Palliative care is important for quality of life during small cell lung cancer treatment. Can you, first of all, explain what palliative care is, and then also give some advice, any advice you have for patients and their families on including palliative care early on in their course?

Beth Sandy:

So first, let’s define what palliative care is. It seems to be a big word, and sometimes people get a little concerned or confused when they hear that and they think, “Oh, does this mean I’m at the end or something like that?” And it absolutely does not. So palliative care means helping with supportive care or treatment of your side effects or symptoms. So we have a whole different set of doctors and nurse practitioners at my institution who just focus on the palliative care needs.

So, for example, if I have a patient with lung cancer, that’s what I treat, or maybe small cell lung cancer, but if I have a patient with lung cancer who is having a lot of pain and in my visit, I know the basics of the opioids and other medications, but usually we’ll send those patients to palliative care because they will have some other ideas and they can really focus and spend a half-hour just talking about those symptoms, like the pain, the cough, the shortness of breath, the weight loss.

So some people call it palliative care service, other people call it a supportive care service. That’s another kind of term for it. What the palliative care teams often do is what’s called the goals of care discussion, and that can mean a lot of different things to patients. What are your goals with life in general? Not even related to your cancer. Learning about you. Like who do you live with? Who is dependent on you? Who are you dependent on? And then going from there, and what is your understanding of your cancer and what are your goals with the treatment?

Sometimes we use a term called trade-offs. We would say, if the cancer, we’re treating it and it’s worsening, and then we have another treatment for it, and those side effects may be a little bit harder, is that something you want to risk, is being in the hospital and maybe being sick over the holidays or something, or would you prefer not to do that?

So palliative care often helps us with these goals of care discussions, and that can even lead to discussions about do I want CPR and resuscitation and things like that? Some people from the very start of their cancer, even if it’s a curable cancer, say, “But I’m at the point in my life where I have all these other illnesses, and I don’t want to be resuscitated. I want a natural death.” So those are all things that palliative care oftentimes can help with, living wills and things like that. And it’s not to say that your oncologist can’t because these are things I can do as well. But if I’m in a visit with you and I wanted to focus really on the current chemotherapy you’re on and those side effects, it may be better to have a palliative care doctor come on who is trained more in having those discussions.

And I wanted to make one distinction. Is that palliative care is absolutely not hospice care. So hospice care is when we’ve decided we do not want to do any more treatment for the cancer, and we want to improve the quality of the time that we have left. That’s hospice care. Palliative care is not that. Palliative care is when you are still on treatment, and we just want to maximize the supportive care and talk about what your goals are of the treatment. So I think my activation tip here for palliative care is that we often use it in lung cancer.

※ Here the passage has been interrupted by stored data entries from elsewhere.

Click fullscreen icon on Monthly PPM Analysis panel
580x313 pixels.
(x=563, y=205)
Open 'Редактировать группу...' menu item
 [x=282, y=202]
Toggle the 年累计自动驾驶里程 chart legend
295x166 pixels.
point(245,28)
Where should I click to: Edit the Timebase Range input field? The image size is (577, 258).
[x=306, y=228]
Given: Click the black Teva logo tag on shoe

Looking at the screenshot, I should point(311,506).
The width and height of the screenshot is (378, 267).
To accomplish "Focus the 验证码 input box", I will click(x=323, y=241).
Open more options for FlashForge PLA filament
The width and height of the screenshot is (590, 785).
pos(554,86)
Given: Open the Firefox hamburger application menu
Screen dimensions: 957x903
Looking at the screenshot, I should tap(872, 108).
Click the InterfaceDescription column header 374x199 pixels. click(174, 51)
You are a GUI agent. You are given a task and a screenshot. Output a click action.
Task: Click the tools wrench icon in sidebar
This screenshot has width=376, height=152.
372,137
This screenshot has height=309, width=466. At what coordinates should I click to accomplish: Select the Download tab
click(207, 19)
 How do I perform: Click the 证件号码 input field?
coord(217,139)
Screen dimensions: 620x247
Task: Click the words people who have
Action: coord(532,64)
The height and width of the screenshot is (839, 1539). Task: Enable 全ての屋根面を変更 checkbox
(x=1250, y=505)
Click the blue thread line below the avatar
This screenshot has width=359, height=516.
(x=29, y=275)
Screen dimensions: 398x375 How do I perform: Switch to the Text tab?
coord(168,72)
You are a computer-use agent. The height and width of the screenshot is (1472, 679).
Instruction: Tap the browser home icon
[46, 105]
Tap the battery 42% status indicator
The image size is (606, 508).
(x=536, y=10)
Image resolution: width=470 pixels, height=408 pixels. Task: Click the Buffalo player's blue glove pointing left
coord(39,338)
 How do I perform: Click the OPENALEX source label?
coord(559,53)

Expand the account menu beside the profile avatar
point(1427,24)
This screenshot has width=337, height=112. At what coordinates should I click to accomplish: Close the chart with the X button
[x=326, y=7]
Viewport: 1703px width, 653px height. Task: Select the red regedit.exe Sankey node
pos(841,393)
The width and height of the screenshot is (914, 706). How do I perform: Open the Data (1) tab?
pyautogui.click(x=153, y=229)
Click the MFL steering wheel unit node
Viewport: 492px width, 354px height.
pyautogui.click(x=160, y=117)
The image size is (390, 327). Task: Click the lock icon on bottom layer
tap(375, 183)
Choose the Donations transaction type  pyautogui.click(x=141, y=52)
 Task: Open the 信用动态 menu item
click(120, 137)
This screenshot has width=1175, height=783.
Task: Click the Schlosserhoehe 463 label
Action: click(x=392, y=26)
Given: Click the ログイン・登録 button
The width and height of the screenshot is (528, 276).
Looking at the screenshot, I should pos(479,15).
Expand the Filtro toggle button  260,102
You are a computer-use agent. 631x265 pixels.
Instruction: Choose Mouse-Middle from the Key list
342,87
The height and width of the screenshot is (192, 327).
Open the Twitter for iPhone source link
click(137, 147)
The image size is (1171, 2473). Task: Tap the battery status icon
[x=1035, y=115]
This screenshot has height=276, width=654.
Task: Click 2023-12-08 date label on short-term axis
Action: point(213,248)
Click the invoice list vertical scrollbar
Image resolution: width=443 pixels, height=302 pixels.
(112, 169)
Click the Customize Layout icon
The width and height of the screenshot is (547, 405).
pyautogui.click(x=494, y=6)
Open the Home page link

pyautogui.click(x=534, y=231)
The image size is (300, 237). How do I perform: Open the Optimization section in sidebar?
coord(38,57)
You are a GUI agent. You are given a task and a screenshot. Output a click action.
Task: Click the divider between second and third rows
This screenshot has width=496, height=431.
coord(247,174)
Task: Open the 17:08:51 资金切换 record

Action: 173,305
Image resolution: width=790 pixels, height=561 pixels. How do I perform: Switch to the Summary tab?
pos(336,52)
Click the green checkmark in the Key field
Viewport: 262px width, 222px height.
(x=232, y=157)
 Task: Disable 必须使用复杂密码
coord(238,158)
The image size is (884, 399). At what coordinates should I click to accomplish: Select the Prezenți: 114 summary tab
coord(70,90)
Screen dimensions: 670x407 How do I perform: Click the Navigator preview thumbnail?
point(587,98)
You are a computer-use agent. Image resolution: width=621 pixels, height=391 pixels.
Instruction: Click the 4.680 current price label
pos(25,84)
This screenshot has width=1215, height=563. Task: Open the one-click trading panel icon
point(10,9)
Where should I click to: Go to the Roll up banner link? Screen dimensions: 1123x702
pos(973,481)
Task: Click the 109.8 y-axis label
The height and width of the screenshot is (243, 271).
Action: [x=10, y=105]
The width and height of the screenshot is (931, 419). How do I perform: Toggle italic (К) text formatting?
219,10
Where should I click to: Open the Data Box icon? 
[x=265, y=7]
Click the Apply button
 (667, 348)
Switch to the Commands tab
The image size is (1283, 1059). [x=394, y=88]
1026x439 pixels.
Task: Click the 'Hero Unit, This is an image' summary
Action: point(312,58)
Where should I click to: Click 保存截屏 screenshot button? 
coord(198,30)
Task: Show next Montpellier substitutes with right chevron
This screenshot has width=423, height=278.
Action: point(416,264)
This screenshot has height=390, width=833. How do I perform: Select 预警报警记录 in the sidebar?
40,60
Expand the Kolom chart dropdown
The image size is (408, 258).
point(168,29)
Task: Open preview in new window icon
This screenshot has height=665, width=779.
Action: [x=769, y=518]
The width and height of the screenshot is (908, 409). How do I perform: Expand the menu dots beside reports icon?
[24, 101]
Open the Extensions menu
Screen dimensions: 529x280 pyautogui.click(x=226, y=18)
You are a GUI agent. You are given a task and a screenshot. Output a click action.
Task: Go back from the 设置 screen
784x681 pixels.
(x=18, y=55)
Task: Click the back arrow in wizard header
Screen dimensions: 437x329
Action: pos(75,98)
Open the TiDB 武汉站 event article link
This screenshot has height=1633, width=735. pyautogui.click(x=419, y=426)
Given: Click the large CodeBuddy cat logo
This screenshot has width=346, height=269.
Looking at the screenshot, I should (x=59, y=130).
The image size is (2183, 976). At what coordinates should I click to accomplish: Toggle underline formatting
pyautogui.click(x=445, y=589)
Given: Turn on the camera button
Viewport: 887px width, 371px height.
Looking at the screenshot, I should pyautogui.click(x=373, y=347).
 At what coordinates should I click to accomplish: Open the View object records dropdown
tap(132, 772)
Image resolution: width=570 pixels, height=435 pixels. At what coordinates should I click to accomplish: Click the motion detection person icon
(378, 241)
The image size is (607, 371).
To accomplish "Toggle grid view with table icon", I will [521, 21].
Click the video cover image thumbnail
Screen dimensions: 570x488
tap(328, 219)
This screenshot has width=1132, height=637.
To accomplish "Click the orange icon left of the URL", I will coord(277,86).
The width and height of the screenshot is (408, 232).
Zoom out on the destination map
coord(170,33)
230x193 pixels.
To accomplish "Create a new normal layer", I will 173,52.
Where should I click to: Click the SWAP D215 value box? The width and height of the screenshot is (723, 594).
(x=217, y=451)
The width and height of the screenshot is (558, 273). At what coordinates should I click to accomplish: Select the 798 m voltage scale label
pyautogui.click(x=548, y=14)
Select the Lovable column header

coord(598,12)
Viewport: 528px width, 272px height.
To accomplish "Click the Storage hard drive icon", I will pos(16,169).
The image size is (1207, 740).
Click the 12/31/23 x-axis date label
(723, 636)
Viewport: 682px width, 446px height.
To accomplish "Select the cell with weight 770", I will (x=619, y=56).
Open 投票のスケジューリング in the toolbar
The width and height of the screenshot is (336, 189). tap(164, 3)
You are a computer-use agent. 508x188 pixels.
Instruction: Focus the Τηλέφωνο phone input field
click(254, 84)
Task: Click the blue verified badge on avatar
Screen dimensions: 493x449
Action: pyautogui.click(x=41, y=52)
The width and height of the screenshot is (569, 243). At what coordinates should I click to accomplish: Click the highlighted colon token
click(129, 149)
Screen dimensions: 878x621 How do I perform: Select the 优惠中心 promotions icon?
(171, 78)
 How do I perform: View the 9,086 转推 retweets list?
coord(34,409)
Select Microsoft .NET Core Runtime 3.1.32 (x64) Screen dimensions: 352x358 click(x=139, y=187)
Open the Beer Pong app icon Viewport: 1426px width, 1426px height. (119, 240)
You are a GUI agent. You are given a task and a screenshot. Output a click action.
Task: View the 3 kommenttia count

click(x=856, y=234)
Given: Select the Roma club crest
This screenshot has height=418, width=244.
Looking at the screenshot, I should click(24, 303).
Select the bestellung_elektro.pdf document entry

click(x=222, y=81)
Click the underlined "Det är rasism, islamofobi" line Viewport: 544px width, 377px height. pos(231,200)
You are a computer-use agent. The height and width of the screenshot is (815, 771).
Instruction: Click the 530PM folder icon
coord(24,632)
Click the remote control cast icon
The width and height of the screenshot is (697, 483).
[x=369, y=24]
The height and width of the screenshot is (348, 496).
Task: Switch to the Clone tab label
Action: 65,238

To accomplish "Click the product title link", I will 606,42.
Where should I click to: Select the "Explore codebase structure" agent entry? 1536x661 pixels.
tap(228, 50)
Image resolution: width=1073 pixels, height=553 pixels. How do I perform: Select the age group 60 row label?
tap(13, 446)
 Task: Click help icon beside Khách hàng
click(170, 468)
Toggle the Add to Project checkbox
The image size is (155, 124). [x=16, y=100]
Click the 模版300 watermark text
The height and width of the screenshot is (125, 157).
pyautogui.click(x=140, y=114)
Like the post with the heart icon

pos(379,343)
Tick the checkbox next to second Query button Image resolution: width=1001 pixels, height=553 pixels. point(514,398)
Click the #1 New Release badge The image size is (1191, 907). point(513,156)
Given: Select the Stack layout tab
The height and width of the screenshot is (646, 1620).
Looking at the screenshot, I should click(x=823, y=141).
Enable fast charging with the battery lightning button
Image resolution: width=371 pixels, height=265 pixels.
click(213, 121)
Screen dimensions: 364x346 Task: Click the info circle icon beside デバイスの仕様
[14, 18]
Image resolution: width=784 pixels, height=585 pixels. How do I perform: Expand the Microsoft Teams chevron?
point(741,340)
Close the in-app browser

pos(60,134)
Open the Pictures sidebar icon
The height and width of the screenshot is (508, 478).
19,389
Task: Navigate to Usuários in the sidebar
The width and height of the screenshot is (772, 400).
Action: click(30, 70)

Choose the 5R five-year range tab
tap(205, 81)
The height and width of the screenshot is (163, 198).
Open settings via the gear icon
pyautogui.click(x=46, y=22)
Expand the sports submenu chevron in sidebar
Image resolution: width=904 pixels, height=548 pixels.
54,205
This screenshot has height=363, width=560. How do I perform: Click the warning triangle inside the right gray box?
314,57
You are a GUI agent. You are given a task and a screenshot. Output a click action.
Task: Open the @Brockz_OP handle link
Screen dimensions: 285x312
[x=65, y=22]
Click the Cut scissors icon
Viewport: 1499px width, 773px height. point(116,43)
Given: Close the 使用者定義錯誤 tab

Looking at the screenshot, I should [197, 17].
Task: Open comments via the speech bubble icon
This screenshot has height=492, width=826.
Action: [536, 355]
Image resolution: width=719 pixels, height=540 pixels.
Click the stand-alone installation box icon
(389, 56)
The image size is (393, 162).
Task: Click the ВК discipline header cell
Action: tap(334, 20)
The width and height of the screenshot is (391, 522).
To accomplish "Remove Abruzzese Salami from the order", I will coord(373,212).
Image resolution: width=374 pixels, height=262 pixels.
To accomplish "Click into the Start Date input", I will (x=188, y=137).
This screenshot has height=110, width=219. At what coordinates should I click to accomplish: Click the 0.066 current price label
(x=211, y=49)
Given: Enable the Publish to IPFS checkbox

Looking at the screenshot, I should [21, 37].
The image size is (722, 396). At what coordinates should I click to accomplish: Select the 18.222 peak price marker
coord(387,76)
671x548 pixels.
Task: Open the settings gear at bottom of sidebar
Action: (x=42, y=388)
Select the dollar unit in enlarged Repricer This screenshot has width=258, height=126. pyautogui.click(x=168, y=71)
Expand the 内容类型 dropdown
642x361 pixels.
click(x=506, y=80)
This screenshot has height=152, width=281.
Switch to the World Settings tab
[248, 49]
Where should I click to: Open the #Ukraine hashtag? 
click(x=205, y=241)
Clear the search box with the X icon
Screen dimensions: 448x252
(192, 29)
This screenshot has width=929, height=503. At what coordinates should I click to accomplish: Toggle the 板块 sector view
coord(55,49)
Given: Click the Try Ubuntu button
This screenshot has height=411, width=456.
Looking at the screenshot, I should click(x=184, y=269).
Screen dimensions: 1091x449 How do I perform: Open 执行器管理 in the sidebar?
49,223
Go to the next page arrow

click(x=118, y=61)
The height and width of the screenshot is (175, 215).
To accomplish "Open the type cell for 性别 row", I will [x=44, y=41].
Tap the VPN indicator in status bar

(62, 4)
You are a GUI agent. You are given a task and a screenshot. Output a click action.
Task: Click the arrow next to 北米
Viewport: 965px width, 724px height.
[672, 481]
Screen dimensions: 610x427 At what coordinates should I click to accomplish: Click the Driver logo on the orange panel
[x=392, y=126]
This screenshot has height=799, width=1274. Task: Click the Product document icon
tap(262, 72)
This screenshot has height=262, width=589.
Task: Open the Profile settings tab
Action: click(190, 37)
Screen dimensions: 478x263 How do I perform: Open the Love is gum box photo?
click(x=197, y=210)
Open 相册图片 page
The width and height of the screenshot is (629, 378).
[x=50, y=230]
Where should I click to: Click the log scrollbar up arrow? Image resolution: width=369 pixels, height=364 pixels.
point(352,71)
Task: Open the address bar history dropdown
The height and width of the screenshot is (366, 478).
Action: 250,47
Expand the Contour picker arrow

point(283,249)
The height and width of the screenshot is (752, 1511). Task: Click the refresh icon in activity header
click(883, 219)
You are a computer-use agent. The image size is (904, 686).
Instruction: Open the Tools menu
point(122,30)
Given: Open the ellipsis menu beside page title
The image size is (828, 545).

There’s even a study, there’s even data to show in lung cancer that patients who see palliative care in addition to their primary oncologist actually live longer and have improved quality of life. So we will often pair up with the palliative care team to help our patients maximize their symptom support and their side effect support, and have a good understanding of what their goals of care are with the treatment so that everyone’s on the same page and everyone is having a good experience.